After that it’s port.

Then whiskey, then probably wine.

However after that it is definitely umeshu.

Umeshu is a plum liqueur made from the Japanese plum (or ume). Unlike English plums Japanese plums are waaay too sour to just eat and are pretty small and by all accounts unpalatable. However despite this they form an important part in Japanese cooking and Japanese culture. Most notably in umeboshi (pickled plums that are a common feature of people’s lunches here) and umeshu.

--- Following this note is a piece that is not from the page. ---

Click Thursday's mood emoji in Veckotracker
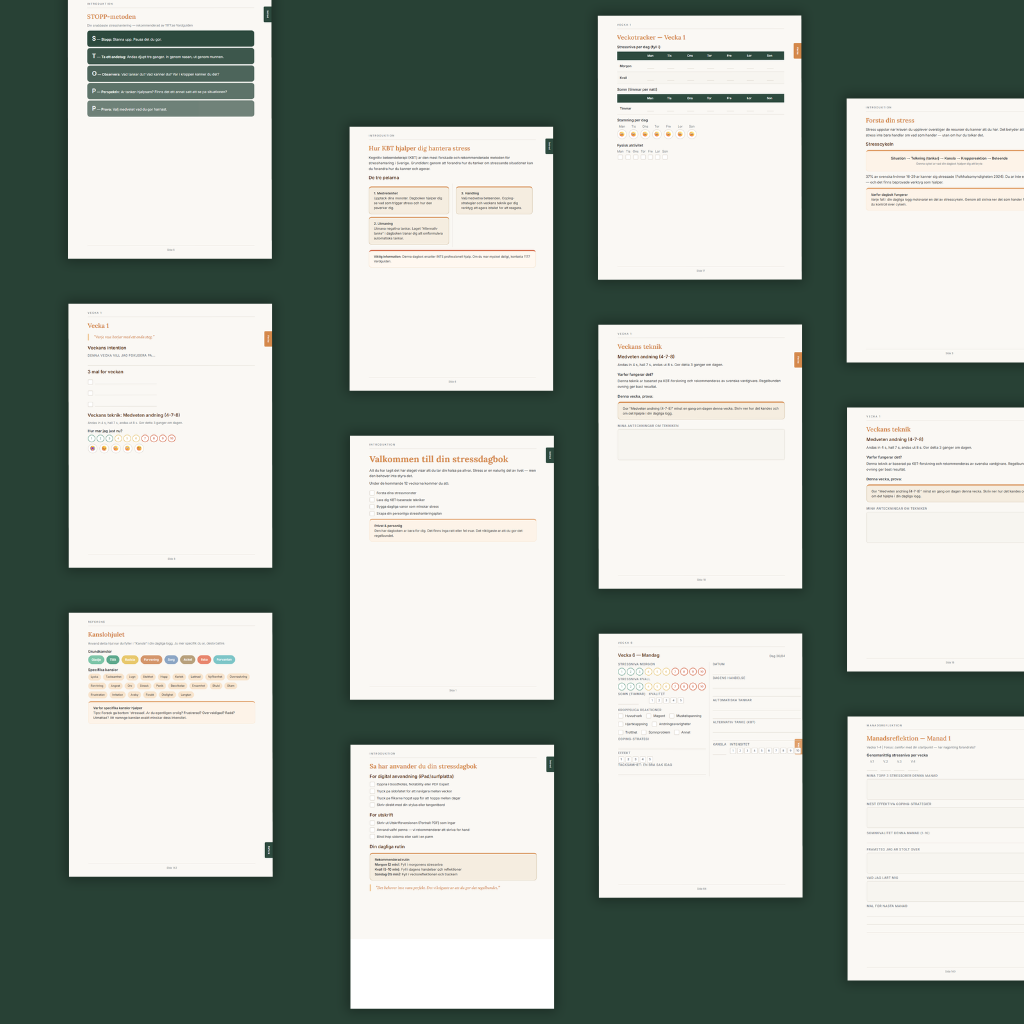The height and width of the screenshot is (1024, 1024). (x=656, y=134)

Fran absolutely adores umeshu and turned me onto the delights of this drink shortly after she arrived in Japan. Typically one mixes the liqeur with some ice and water to create a cool refreshing sweet drink with hints of sourness and strong alcohol underneath. It is one of the finest things one can drink on a hot summer’s day, and trust me Japan has a surfeit of hot summer days.

Just recently it was the Japanese plum harvest here and so the supermarket has been stocked full of plums and, crucially, the equipment one needs to make ones own umeshu.

So in the interests of a cultural experience (and cheap booze) I had a go.

Here is my first attempt at making umeshu.

The method, for anyone who wants to try it, is ludicrously easy.

1. Acquire your ingredients.

You’ll need

500g of plums (ume)
90ml of shochu (distilled sake)
500g of rock sugar

I doubled up on all the ingedients as those were the quantities the supermarket had for sale (plus more booze, wahey). You can add more plums to the mix for a stronger flavour, use a stronger shochu for a more boozey umeshu (although at 35% I was plenty pleased with mine) or some honey to make a sweeter drink.

2. Prepare the plums.

This is really easy. Use a toothpick to remove the stem from the plum, give them a wash and scrape away any damage to the skin.

3. Put them in the container.

4. Add the rock sugar.

5. Add the shochu.

6. Give it a vigorous stir.

7. Leave it in a cool dry place for 6 months.

Technically it is drinkable after only 3 months but I’m planning to leave this until Christmas when I can offer it to guests. If this is sucessful then I plan to do two or more batches next year and see if I can keep one batch going until the summer.